TASK:
From the records below, copy the lines that include "timestamp".

Pixel coordinate grounding data:

Start of Block

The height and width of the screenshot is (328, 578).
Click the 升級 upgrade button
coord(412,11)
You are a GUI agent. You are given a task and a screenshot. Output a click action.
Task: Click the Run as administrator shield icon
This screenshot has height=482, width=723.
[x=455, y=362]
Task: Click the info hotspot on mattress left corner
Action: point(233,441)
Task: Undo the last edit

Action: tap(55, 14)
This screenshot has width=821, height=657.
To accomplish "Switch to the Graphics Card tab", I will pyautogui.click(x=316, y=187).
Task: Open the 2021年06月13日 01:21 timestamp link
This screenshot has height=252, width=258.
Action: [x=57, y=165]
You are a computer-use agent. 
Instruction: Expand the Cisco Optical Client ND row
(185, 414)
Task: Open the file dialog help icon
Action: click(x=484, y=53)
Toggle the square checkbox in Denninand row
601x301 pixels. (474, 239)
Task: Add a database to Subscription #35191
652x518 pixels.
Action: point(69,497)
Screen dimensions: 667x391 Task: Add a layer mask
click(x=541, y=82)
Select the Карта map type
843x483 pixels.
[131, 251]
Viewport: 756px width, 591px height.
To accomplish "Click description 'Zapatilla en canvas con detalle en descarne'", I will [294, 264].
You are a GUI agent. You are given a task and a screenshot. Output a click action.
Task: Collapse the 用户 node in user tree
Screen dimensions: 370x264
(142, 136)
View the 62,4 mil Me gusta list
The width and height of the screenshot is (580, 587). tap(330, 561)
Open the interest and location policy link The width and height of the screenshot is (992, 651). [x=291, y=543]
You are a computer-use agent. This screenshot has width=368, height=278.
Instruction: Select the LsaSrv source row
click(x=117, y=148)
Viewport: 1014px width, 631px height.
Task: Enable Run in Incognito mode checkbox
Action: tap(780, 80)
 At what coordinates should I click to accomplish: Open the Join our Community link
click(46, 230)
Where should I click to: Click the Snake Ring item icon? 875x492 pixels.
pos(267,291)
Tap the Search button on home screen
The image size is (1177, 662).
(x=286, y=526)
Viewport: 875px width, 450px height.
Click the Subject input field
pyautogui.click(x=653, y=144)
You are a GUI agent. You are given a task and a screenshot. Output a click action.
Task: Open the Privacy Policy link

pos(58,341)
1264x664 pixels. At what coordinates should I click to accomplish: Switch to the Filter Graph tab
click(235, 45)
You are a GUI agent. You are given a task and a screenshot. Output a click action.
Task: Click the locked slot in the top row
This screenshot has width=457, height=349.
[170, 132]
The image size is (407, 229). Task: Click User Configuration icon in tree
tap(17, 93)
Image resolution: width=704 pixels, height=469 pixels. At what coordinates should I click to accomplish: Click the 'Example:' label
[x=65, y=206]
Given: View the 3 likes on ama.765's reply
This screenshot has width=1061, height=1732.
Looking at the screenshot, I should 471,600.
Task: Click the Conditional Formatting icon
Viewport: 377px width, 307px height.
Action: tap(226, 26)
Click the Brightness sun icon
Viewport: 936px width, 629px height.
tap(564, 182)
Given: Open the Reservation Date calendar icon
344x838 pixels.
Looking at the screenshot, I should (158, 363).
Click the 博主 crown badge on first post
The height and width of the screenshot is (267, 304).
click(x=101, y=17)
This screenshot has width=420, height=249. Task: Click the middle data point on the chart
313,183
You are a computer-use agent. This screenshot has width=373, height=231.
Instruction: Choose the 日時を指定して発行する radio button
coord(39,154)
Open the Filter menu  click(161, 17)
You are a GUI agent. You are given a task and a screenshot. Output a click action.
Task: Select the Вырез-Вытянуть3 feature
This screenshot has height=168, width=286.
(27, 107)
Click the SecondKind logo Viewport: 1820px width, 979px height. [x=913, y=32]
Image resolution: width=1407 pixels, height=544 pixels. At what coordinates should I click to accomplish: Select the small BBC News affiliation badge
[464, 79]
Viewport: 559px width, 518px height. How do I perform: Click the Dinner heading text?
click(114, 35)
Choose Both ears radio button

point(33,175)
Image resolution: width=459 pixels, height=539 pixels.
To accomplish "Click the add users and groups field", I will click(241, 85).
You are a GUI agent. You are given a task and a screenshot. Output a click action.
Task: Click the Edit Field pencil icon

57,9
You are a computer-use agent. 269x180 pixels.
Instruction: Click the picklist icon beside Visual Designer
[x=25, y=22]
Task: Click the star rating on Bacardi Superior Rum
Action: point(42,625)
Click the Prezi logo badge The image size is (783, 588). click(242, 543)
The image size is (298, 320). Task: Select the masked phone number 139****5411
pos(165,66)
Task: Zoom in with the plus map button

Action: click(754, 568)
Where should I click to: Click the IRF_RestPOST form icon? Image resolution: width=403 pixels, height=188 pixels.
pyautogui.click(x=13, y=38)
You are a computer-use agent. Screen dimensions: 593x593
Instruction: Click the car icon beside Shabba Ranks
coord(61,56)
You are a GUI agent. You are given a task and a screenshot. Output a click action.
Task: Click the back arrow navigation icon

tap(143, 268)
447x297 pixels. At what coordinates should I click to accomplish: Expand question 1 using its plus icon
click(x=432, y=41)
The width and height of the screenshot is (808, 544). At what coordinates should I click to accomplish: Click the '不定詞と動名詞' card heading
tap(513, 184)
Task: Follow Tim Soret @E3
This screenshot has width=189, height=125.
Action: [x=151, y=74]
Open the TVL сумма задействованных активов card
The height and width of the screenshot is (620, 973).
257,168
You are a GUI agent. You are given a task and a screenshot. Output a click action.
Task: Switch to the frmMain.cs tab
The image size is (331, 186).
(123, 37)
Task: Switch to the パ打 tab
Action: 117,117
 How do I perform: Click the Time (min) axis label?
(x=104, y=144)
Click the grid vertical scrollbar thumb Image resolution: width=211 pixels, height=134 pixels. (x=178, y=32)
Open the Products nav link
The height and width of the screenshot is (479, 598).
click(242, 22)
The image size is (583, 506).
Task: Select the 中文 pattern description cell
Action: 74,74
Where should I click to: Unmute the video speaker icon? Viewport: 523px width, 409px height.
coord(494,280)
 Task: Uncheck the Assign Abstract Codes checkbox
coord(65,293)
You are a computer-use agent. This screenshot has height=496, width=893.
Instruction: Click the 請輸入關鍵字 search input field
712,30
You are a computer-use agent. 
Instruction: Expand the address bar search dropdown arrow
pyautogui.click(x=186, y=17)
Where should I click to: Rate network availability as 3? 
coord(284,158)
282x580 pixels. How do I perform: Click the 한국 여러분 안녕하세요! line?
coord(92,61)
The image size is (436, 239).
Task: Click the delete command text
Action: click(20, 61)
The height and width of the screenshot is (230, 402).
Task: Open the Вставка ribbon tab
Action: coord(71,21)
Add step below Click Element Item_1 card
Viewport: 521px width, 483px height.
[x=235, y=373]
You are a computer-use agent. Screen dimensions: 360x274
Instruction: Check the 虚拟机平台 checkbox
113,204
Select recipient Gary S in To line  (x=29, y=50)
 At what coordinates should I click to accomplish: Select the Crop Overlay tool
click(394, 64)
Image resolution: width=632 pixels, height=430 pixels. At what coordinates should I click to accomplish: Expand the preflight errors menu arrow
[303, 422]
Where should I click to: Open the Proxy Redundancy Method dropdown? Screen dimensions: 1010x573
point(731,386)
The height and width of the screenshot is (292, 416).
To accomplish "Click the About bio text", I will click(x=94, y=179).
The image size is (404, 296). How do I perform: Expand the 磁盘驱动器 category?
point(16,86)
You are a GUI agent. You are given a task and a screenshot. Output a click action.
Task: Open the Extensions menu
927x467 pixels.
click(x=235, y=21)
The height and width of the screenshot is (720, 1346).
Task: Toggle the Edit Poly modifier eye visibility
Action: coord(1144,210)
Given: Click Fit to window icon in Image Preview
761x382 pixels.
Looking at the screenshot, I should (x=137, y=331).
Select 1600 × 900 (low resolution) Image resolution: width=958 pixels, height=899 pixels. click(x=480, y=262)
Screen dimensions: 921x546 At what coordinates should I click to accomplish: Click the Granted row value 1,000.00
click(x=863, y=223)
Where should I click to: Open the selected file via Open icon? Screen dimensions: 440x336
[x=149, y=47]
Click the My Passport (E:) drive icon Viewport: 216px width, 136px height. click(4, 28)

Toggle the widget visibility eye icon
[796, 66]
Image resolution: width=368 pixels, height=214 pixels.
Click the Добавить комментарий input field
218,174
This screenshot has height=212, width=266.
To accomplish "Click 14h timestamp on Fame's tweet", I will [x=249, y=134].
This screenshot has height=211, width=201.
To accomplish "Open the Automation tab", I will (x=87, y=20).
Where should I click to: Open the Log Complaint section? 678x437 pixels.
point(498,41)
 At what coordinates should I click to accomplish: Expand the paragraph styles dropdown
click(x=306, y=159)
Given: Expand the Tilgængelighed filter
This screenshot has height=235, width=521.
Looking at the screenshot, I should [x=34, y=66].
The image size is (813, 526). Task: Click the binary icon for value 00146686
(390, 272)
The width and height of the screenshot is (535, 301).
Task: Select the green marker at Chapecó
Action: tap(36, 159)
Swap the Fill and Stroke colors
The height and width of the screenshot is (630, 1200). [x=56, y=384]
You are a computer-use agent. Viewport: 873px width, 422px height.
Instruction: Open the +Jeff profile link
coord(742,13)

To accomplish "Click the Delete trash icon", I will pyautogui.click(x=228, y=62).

End of Block

FINAL ANSWER:
Task: Open the 2021年06月13日 01:21 timestamp link
To accomplish "Click 14h timestamp on Fame's tweet", I will [x=249, y=134].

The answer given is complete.